Search the records for the word "agent" and copy every line in which it occurs.

Material provided —
##########

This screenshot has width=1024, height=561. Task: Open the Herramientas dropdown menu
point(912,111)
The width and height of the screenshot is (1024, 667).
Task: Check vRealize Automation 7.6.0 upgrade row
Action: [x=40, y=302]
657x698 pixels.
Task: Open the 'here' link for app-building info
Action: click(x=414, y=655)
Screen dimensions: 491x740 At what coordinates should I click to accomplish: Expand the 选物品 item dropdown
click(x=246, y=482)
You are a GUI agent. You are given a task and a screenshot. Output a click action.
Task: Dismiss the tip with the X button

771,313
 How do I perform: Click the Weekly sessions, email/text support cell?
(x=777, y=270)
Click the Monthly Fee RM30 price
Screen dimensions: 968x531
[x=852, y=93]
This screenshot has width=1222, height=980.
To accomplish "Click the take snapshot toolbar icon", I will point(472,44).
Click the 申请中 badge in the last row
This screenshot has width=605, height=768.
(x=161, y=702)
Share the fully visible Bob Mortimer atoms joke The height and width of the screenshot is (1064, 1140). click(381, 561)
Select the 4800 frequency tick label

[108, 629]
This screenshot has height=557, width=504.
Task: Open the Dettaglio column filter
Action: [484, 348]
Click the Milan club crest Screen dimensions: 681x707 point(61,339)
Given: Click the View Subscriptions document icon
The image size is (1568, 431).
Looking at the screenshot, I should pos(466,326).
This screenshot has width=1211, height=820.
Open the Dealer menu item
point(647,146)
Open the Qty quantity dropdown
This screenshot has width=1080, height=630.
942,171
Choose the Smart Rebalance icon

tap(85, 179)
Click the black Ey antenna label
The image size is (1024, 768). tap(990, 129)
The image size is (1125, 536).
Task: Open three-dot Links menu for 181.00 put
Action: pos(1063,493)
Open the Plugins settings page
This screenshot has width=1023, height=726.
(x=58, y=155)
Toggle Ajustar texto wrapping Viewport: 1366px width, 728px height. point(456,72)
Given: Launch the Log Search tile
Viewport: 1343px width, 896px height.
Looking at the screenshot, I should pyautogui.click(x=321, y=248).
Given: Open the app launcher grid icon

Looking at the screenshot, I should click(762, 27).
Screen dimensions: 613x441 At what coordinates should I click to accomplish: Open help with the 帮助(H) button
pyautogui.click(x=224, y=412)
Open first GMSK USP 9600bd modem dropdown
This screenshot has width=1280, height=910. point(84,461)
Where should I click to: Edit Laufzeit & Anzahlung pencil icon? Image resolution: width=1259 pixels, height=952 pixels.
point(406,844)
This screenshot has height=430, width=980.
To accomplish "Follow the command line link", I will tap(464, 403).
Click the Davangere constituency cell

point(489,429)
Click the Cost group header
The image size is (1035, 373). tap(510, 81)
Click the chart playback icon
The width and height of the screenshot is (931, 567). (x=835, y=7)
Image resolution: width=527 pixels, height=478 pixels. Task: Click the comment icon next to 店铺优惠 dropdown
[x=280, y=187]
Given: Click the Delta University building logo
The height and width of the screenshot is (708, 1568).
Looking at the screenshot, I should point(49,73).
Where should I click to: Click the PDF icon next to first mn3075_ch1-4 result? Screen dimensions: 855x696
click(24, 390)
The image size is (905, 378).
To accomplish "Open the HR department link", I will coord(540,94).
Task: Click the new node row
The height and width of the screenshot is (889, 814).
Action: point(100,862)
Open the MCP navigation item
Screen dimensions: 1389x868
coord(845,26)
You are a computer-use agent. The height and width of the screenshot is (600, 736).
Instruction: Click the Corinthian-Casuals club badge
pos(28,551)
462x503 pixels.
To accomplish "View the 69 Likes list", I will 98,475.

##########

Exercise solution —
You are a GUI agent. You are given a task and a screenshot. Output a click action.
You are a computer-use agent. The height and width of the screenshot is (600, 736).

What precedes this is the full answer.